Being diagnosed with Interstitial Cystitis is difficult. Basically it is first & foremost not even recognized by some doctors as an actual disease. In fact, 20 years ago it was called the "hysterical woman" disease!
When I was diagnosed in June 2009 the main way of being diagnosed was through a Cystoscopy with Hydrodistention and a Potassium Chloride Sensitivity Test. Both of these can be very painful to people who have IC, so it is a big step to have them performed. For me, I just simply had to know what was going on! I was told it could be a really painful step in the journey, but I wanted to know. I had to know!
First my urologist explained briefly what to expect during the procedures, which I had already researched on the internet extensively. She & her assistant left the room so I could undress (what fun!) and I put on a paper gown. My husband has come along for the visit, but honestly, I had never felt more alone.
The assistant came back & used lidocaine gel to numb my urethra. (If you are preparing to have this done, don't hesitate to tell them if it hurts at any point! Sometimes lidocaine takes longer to work in some people.) When she catheterized me I wasn't numb enough & the pain began.
First she emptied my bladder... which was really full. Like surprisingly full! It felt like it took forever for her to get it emptied. She later told the doctor (within my hearing) how much my bladder had in it & it was a rather large amount for a normal woman's bladder! IC actually was at one point diagnosed by small bladder size. I wouldn't have fit that criteria, for sure!
After my bladder was empty she flushed in sterile water. I was to judge the pain on a scale of 1-5. To me it was only a 1. I felt mild pain, but mostly just felt like my bladder was full & I needed to pee!

## REQUIRED WORK:
#1 Reproduce the part of the interstitial cystitis account starting at "First my urologist" and ending at "felt more alone.".
#2 Carry on the interstitial cystitis account from the point where it stops.

## THE DATA:
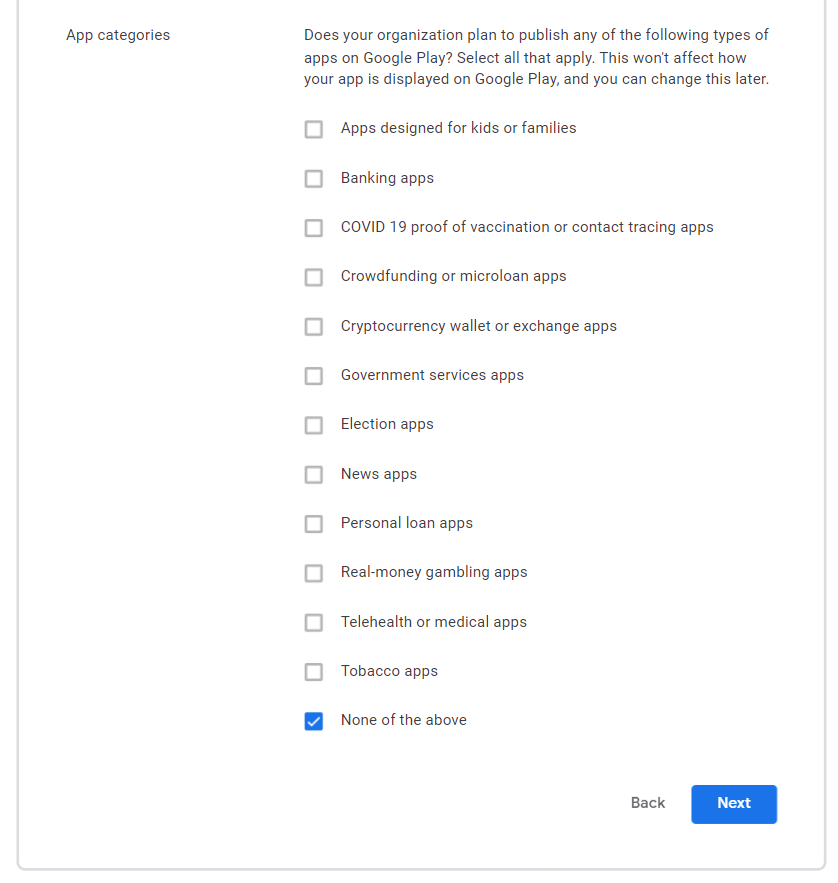Click the Election apps label
This screenshot has height=883, width=838.
(387, 424)
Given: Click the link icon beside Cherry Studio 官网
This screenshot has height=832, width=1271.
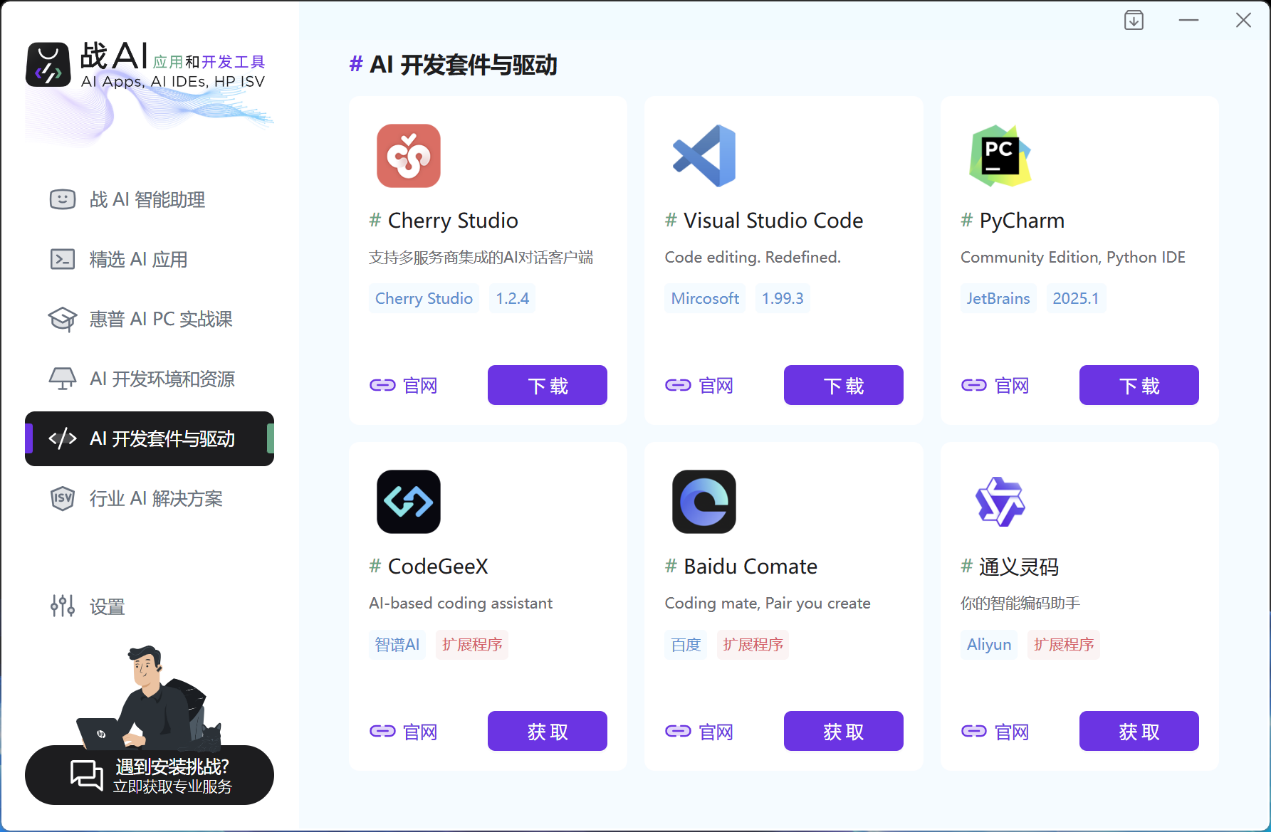Looking at the screenshot, I should click(x=383, y=384).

## ANSWERS FOR THIS EXERCISE:
#1
First my urologist explained briefly what to expect during the procedures, which I had already researched on the internet extensively. She & her assistant left the room so I could undress (what fun!) and I put on a paper gown. My husband has come along for the visit, but honestly, I had never felt more alone.

#2
After the water was emptied out, she flushed in a solution of potassium chloride. OUCH! I only gave it a 3 on the pain scale. Honestly, I had felt much worse pain in some flares I had, but it still hurt enough to tell us my bladder wasn't healthy!
After that was emptied out, she pushed in a combination of lidocaine & water, to help numb my bladder. Then while my bladder was full, the doctor came in for the cystoscopy. I wasn't supposed to feel anything, but I could feel pressure from the insertion & it didn't stop until she was done.
She said that the lining of my bladder appeared healthy, which was a good sign. About 10% of people with IC have Hunner's Ulcers, which are large ulcers that cause extreme pain. It is the worst form of IC you can have. I didn't have bladder cancer, or cysts or anything visually wrong with my bladder.
Therefore I was tentatively diagnosed with Interstitial Cystitis. There really isn't a perfect definition of IC, but I always try to describe it as thus: Tiny holes have sloughed off my bladder lining. The holes allow painful things like acidic foods & preservatives to go straight to my bladder muscles & make them spasm. The spasms create extreme pain & urgency. There's no cure for IC & most of the treatments are subjective to the individual. Many patients have to take a creative approach to treatments to even feel like they can live from day to day!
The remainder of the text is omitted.